Örümcek Kapanı



Cemil Kavukçu’nun  “Örümcek Kapanı” değişik bir kitap. Türler arasında bağlar kurup kendine yeni bir biçim yaratıyor. Kitabın kapağında tür olarak “deneme” yazılması da o nedenle çok uygun.
Ataç’tan, Nermi Uygur’a, Salâh Birsel’den Enis Batur’a önemli denemecilerimiz olsa da deneme çok ihmal edilmiş bir türdür edebiyatımızda. Artık çok deneme yazılmıyor yazılsa da hakkı verilip denemelerde dil ve anlatım açısından yeni arayışlara girilmiyor. “Deneme” denince ortaya çıkan daha çok makale ile köşe yazısı arası bir şey. Bu nedenle ilk anda biraz soğuk yaklaştım “Örümcek Kapanı”na (Eylül 2013, Can yay.).
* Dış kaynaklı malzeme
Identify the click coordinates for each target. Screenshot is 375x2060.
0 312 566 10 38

Cemil Kavukçu Akşam Kitap’ta yayınlattığı yazılarını derlemiş diye düşündüm. Ama okumaya başlayınca farklı bir kitapla karşı karşıya olduğumu anladım.
Cemil Kavukçu denince akla öykücülüğü gelir. Kendine has, duru, sakin bir anlatımı vardır. İlk öyküsü “Pazar Güneşi” 1981’de Ankara’daki Sesimiz dergisinde yayımlamış. Otuz yılı aşan bir öykücülük serüveni var. Bu serüven sırasında öğrendiklerini paylaşıyor denemelerinde Cemil Kavukçu. Arka kapakta da yazdığı gibi “Her şey öykü olur mu? Yazar, tanık olduğu, yaşadığı, işittiği her ilginç olaydan bir öykü çıkarır mı? Öykü fikri nereden gelir, nasıl gelişir ve okuru büyüleyen bir metne nasıl dönüşür?” gibi öykü yazanların karşılaştığı temel sorunlara açık yürekli cevaplar veriyor.
Ama bununla yetinmiyor Kavukçu, öykü yazmanın inceliklerini anlatır, yazma yöntemini açıklarken bunu yaşamından örneklere, anılara dayandırıyor. “Örümcek Kapanı”nı değişik bir kitap yapan da bu. Doğup büyüdüğü İnegöl’ün, mesleği jeofizik mühendisliğinin, karada ve denizde evden uzakta geçirdiği yılların, yaşadıklarının, gözlemlediklerinin, anların ve imgelerin öykülerine nasıl yansıdığını ve öykücülüğünü belirlediğini yazarak başlıyor. Çocukluk, gençlik çağlarından “işte bundan öykü olur” diyebileceğimiz “bunu neden öyküleştirmemiş” dediğimiz anılar anlatıyor. Dostları akrabaları da benzer sorular sormuş, “bu yaşadığımız öykü olur mu?” demiş. Cemil Kavukçu yaşananların nasıl öyküleşeceğini ve neden çoğunlukla öyküleşemiyeceğini bu anılardan yola çıkarak anlatıyor. Yani anlattıklarını somutlaştırıyor. Böyle olunca da soruların cevabı çok daha iyi anlaşılıyor.
İşin bir de yönü daha var; Kendinin öykü kahramanı yapıldığını sananlar. Cemil Kavukçu bunlarla ilgili olarak da çoğu tatlı bazısı buruk anılar anlatıyor. Öykü kahramanlarına verilecek isimlerin bile nasıl sorunlar, tatsızlıklar yaratabileceğini örnekliyor.  
“Örümcek Kapanı”nındaki denemeler Cemil Kavukçu’nun öykü uğruna denemeciliğini hatta eleştirmenliğini de feda ettiğinin kanıtı. Anılarla, yaşam öykülerinden parçalarla harmanlayıp öykücülüğün sorunlarına cevap aradığı denemelerinin yanında başta bu yıl Nobel Edebiyat Ödülünü kazanan Alice Munro olmak üzere James Joyce, Andre Gide, Ernest Hemingway, Antonio Tabucci, Bulgakov, Muzaffer Hacıhasanoğlu, Didem Uslu gibi yazarlardan yola çıkarak yazdığı denemeler okuduğu eserleri nasıl eleştirel bir gözle inceleyip yorumladığını örnekliyor.
“Örümcek Kapanı” öncelikle öykü yazmak isteyenler için tatlı dilli bir el kitabı. Ama bunun yanında Cemil Kavukçu’dan anılar okuyup onların öykülerine nasıl yanısıdığını ya da yansımadığını öğrenmek isteyenlerin de keyifle okuyacağı bir kitap. Hepsinden önemlisi “Örümcek Kapanı” anlatı ile düzyazının karışımından yeni tadlar yaratan iyi bir deneme kitabı.